Ensuite, en classe, les élèves écrivent leur critique à l’aide de leur carnet de lecture, que j’ai entre temps ramassé et commenté. Ils doivent prendre conscience que c’est avant tout un travail qui nécessitera une prise de parole. De ce fait, leur écrit doit comporter des marques orales et s’adresser à un internaute invisible. Lors de cette étape, les élèves se rendent compte que ce n’est pas si facile que cela d’être un youtuber (un booktuber encore moins), que cela demande du travail. La construction des propos est également importante. Il faut développer, ordonner les idées tout en ne lassant pas. Après que leur écrit est terminé, les élèves doivent imaginer une façon de scénariser leurs propos, en trouvant un objet, un décor en lien avec le livre.
Puis, une fois la critique écrite, ils doivent réfléchir à la mise en scène et travailler l’oral. C’est à la fin de cette dernière étape que l’élève se filme. Soit, l’élève fait la vidéo de chez lui, soit il la fait directement au CDI. Les deux sont possibles. Professeur documentaliste et de lettres, nous travaillons ensemble car la littérature est concernée, mais également le lieu du CDI (ou 3C) qui est le lieu du livre. Quand la vidéo est terminée et postée, j’obtiens le QR code sur le site unitag.
Il ne nous reste plus qu’à faire les affiches au CDI. Pour les 4ème, j’ai voulu reprendre les codes de Netflix. Ainsi trouve-t-on : un titre ; les codes de Netflix : pourcentage d’appréciation et de recommandation ; une amorce donnant envie de lire l’œuvre ; une critique ; une image du livre.
En quoi consiste le support de présentation amené à être présenté sur le mur bookflix ?
Il s’agit simplement d’un panneau de bois que nous avons tapissé de noir et sur lequel nous avons collé le logo « bookflix » et les autres onglets « titres, auteurs, ajouts récents ». Le panneau a été créé avec les sixièmes volontaires de la section CHAP. Pour mieux mettre en avant le livre, mon collègue documentaliste, a mis en place deux présentoirs qui permettent d’emprunter le livre dont l’élève a écouté la critique.
Les fiches sont donc imprimées et rassemblées sur ce panneau au CDI : pour quels usages et quels profits ?
Le panneau est visible du CDI. Dès qu’on franchit la porte, on tombe nez à nez sur le panneau.
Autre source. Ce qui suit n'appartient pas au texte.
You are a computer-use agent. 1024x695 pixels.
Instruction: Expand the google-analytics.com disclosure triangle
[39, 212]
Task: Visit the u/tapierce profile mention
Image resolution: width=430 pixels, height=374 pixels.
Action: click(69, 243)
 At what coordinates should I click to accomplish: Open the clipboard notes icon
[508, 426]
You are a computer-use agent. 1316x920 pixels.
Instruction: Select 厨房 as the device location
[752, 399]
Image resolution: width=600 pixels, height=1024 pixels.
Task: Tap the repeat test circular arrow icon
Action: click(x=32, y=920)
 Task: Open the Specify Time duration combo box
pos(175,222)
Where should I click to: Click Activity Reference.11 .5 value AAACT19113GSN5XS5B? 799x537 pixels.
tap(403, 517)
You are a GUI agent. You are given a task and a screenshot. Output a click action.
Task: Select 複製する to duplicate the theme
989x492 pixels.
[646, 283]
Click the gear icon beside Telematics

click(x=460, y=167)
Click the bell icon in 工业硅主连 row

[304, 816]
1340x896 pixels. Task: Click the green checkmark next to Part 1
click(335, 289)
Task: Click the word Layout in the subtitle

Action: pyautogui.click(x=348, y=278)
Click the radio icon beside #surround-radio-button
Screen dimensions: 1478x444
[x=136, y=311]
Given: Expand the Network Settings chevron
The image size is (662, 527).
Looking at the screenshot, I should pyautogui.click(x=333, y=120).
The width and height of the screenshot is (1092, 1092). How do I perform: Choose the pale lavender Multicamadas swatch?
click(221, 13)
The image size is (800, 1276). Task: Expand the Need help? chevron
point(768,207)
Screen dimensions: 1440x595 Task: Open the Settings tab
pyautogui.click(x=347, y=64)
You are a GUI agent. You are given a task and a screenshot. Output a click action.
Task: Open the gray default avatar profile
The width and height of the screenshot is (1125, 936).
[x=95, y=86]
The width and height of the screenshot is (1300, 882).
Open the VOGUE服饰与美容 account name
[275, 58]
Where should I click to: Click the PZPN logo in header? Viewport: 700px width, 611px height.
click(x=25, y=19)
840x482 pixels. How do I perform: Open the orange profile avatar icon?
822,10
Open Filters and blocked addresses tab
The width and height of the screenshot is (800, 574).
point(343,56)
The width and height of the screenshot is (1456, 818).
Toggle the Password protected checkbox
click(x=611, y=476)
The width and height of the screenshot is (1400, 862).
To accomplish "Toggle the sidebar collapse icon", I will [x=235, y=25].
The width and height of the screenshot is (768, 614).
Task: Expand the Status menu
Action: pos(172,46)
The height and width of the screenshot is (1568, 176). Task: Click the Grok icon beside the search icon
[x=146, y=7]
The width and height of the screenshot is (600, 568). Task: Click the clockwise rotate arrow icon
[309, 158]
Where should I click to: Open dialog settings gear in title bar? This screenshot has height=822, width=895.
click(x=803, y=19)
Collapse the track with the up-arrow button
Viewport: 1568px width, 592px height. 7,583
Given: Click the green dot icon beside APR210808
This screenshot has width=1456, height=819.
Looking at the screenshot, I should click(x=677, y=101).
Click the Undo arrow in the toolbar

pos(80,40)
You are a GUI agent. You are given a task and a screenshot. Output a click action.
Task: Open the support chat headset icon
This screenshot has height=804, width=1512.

Notre volonté était d’attiser la curiosité des habitués du CDI et de faire en sorte de discuter autour de livres, puis que ces mêmes élèves découvrent le travail de leurs pairs. Ce projet donne au CDI et au professeur documentaliste une place capitale. Ce mur « bookflix » se voit comme un mur de promotions de livres. L’élève fait un choix et emprunte une œuvre. Ainsi, c’est l’élève qui va guider le choix et amener une autre lecture. Les professeurs de français et le documentaliste travaillent donc de concert dans ce projet et ce, pour promouvoir, le livre, les élèves et leurs goûts littéraires. L’usage du portable, dans ce cadre, est autorisé. En effet, les élèves en ont besoin pour flasher le QR code. Notre objectif est de valoriser les livres et le lieu où l’on peut les emprunter.
Au final, quels vous semblent les intérêts pour les élèves d’un tel projet ?
Au-delà de l’attrait du support pour les élèves, on trouve d’autres intérêts. Ce projet aide à l’appropriation des œuvres parce qu’il concrétise des éléments de l’histoire. Dans le cas de la bande annonce de livre, les élèves en binôme ont eu à faire des choix en regard de l’histoire (décor, illustration des personnages, couleurs…) et à les défendre. Ils devaient créer une ambiance sonore et visuelle qui rendait compte des sensations qu’ils avaient éprouvées pendant leur lecture. Par exemple, sur les booktrailers concernant « Deucalion et Pyrrha », on a une musique à la tonalité tragique avec la crainte de la fin du monde. Ainsi, mettre en image et en son permet-il de concrétiser, de rendre « réels » des personnages, des décors, des accessoires imaginés. Le recours à l’image fixe comme à l’image en mouvement aide à la matérialisation, à la mise en relation et en cohérence des éléments de l’histoire. Ensuite, ce travail leur a permis de dépasser leur opinion pour parvenir à une argumentation plus éclairée. Les élèves ont pu enfin exprimer leur avis. Ils ont été placés en position d’acteurs, mais pas seulement, ils sont aussi réalisateurs et critiques.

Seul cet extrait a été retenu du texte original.